The solutions we will discuss below will apply to all kinds of organizations, from small and medium companies to Enterprise businesses operating in all verticals. I will classify these techniques into three types.

Simple techniques ones that can be done with little effort, implementable techniques will take more time, like days or weeks, to implement, and complex techniques may take a few weeks to months, depending on the size and complexity of the monthly cloud bill the enterprise is getting.

Simple Techniques: (Hours to Days to Implement)
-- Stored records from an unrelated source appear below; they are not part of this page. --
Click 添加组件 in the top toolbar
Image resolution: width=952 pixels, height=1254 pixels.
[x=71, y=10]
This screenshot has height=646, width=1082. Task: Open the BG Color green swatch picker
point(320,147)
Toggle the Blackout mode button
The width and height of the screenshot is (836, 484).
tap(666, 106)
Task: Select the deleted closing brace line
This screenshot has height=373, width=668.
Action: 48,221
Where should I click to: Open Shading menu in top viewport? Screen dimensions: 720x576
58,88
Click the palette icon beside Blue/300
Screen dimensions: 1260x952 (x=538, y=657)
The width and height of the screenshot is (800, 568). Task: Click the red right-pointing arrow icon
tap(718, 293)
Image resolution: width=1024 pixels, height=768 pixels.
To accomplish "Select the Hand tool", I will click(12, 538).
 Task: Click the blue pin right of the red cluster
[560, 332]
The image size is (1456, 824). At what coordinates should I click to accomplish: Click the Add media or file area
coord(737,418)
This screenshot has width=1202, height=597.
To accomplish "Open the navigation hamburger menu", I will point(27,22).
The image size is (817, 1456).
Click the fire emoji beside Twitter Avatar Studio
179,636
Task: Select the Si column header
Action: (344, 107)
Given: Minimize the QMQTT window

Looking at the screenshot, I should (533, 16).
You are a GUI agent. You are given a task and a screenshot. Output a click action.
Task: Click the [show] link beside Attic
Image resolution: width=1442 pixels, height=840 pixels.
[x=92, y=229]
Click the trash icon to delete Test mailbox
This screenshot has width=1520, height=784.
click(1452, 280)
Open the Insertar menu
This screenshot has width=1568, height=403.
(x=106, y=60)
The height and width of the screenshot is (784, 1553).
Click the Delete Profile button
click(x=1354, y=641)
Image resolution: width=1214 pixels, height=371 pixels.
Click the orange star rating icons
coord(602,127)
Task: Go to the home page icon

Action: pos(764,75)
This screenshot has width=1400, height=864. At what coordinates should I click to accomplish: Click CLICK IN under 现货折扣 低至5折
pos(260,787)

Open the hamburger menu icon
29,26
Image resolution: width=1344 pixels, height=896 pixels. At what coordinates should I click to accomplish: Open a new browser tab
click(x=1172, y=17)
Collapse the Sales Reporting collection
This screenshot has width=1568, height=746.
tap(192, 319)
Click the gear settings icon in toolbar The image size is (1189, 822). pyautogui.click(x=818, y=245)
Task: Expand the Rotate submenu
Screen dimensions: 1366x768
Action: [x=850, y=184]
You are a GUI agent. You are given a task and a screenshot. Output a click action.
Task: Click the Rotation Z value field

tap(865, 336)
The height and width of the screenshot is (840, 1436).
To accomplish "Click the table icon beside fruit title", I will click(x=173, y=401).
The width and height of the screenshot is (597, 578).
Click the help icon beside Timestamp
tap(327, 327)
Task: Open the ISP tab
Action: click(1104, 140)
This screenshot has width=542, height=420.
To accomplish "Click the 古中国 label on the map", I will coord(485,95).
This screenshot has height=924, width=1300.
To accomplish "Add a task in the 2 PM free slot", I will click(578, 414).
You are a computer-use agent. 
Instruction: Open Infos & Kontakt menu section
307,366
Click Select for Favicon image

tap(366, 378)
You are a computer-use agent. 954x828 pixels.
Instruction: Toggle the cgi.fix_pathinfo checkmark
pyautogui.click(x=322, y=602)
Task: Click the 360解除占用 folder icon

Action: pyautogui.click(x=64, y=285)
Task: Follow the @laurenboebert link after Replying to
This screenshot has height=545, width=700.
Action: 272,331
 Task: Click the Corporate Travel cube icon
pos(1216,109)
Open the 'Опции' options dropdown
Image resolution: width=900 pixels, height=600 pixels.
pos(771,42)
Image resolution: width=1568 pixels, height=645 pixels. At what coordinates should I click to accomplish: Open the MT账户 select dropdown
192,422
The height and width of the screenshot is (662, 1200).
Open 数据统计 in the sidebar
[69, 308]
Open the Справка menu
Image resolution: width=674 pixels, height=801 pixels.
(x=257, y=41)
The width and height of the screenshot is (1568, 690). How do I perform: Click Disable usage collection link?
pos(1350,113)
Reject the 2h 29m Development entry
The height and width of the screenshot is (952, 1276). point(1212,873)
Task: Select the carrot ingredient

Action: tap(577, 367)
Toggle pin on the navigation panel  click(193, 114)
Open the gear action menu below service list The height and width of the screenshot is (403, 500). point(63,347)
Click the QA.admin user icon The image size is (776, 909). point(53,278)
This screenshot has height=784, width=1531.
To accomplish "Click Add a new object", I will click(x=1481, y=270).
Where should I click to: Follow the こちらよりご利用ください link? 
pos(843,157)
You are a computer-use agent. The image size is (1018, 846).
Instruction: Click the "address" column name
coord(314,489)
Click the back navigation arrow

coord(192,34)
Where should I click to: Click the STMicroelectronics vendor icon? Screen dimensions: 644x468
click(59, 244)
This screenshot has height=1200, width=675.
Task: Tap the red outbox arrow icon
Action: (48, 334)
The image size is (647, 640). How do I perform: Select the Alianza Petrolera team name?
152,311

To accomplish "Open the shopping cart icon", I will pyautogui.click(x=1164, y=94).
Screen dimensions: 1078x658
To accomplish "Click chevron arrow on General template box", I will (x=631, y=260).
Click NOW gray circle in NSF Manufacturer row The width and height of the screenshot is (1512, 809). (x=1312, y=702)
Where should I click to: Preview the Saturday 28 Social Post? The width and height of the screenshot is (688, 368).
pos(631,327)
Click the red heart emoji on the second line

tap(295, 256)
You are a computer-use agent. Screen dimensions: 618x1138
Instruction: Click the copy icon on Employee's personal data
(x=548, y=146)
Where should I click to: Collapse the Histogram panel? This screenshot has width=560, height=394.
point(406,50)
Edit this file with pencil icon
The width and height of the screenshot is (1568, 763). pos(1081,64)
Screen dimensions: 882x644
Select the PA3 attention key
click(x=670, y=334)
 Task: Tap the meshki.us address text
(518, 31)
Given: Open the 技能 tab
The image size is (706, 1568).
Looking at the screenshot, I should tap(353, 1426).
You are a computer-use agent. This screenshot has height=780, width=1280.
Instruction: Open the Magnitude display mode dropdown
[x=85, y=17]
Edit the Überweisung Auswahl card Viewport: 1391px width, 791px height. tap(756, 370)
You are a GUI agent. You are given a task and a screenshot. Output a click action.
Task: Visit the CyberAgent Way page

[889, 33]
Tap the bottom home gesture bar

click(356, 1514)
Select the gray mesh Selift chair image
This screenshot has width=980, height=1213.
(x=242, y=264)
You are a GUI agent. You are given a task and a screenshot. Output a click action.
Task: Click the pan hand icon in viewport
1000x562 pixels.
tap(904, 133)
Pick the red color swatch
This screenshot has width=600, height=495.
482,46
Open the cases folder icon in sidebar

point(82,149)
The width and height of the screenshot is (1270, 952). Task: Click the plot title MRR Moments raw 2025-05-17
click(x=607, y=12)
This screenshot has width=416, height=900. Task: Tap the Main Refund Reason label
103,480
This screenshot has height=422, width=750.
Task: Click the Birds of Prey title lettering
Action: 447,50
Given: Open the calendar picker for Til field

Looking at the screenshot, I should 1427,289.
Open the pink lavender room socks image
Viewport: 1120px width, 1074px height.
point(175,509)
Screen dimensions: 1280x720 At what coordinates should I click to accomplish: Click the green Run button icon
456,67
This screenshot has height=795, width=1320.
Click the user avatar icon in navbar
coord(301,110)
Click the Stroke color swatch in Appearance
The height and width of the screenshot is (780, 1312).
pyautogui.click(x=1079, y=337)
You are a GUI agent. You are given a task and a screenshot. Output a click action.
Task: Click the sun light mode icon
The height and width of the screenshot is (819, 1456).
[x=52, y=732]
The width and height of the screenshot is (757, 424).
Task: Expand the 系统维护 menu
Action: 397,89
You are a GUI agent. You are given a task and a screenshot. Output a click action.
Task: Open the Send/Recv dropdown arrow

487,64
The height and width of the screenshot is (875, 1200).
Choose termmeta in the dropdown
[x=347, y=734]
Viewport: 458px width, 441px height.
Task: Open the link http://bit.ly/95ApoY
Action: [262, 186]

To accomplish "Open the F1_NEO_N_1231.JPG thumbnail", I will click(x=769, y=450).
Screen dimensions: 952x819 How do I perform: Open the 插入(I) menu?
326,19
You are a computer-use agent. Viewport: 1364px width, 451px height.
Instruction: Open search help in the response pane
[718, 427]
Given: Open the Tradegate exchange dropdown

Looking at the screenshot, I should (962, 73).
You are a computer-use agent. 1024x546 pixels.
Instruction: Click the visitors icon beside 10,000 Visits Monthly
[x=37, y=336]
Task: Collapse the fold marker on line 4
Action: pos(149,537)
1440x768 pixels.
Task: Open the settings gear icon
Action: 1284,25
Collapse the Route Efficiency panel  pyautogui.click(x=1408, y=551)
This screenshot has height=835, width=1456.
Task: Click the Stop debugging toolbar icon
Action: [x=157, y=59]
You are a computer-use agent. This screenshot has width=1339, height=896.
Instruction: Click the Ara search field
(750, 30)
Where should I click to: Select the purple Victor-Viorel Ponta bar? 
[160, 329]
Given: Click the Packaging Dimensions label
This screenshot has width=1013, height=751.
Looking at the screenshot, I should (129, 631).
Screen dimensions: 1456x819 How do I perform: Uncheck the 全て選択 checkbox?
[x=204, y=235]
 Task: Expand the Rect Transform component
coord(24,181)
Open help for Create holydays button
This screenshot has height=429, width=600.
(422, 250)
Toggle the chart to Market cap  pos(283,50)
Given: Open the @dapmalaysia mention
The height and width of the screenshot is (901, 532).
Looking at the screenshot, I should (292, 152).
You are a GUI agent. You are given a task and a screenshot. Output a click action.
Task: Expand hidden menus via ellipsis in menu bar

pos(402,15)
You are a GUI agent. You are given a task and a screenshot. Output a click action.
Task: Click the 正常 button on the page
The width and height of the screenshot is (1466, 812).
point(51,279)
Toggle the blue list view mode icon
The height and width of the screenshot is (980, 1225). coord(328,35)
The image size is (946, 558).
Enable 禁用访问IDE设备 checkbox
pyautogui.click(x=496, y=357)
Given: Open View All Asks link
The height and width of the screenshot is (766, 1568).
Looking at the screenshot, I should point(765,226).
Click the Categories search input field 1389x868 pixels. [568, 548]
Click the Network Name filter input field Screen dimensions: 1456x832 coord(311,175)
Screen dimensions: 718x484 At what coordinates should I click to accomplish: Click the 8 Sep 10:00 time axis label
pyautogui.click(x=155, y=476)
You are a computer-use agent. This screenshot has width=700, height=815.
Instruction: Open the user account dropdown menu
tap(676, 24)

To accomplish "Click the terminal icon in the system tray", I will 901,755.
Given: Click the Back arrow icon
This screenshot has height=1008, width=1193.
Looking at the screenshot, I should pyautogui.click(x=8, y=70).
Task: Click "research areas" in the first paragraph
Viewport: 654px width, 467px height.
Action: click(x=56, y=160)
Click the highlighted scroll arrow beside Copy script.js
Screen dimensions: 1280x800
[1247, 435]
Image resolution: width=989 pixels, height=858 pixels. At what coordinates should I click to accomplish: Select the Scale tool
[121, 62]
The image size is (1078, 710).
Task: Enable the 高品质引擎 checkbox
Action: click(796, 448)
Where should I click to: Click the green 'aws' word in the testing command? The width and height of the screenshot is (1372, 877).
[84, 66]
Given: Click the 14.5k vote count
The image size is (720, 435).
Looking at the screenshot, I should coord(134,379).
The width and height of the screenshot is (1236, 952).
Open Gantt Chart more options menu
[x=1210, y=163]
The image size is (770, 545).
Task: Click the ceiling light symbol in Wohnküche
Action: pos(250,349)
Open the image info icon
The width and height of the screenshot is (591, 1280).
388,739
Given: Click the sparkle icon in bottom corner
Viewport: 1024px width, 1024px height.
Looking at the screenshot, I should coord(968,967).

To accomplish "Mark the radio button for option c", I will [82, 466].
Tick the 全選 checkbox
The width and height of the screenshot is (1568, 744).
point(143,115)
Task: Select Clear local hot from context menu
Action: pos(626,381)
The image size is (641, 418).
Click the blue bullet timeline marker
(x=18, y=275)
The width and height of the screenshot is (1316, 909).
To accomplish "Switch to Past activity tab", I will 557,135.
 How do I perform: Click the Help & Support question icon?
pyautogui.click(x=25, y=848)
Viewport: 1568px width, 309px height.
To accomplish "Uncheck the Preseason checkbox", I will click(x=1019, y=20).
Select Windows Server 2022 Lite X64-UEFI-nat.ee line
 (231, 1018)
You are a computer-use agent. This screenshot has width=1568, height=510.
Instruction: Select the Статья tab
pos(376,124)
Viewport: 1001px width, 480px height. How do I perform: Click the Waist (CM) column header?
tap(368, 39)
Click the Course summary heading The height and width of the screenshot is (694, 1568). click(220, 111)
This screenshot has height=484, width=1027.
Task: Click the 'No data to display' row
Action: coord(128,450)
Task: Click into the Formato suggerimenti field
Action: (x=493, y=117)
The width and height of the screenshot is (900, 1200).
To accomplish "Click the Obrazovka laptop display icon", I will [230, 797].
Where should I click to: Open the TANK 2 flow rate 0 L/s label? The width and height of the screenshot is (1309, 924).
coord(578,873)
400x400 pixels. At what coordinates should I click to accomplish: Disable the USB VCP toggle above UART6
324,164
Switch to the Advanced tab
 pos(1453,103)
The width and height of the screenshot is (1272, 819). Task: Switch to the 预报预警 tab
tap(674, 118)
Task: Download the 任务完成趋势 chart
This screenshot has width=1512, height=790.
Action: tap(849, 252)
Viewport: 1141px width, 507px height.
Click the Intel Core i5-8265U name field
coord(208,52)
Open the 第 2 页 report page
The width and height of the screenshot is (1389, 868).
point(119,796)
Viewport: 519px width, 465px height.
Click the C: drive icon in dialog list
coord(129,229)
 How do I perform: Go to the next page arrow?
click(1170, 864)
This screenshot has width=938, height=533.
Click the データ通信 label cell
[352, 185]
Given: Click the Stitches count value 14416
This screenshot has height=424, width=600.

The first simple step is to review the monthly cloud bill. Understanding the cost of each item in the statement (mostly displayed according to resource usage) is mandatory. Identify where your organization is incurring high-ticket items.
For most organizations, compute costs, followed by storage and data input/output costs, should be the usual culprits. See whether these costs are justified for the type of projects your company is doing. If not, prevent them.
Then please look for any underutilized or idle computing, storage resources, unused snapshots, and unwanted data pull/pushes happening daily from/to the cloud. Eliminate them.
If your organization uses the cloud for various purposes like DevOps, User Virtual Workstations, Production Servers, Etc., across different departments or cost centers, the first prudent thing to do is to establish resource tags or labels with the cloud provider as part of configuration settings. These tags are name/key-value pairs like, for example, “Department” as a key with “possible values of the departments that are using the cloud in your company” as values so that every cloud resource that is getting created can be tracked via these tag values to the actual owner/creator/department from the time of creation. This way, the cloud costs can be granularly segregated and understood for each month precisely across departments or projects.
The next important thing that can be done is to check the size of the resources procured for a service. If we look closely, we can find there would be an overage of at least 30% to 40% on each item’s size due to the generous factor of safety given during the design stage of that resource. Right-size them and re-deploy services in the right-sized resources.
The next thing is to look for reserved instances and spot instances. If your company is constantly provisioning a particular type and number of compute machines over a period of months to years and you are expecting this trend to continue, you can opt for reserved instances that come at almost 30% cost of the actual instance over a year to 3 year’s period. Similarly, requesting spot instances (unused ec2 readily available) could cut costs.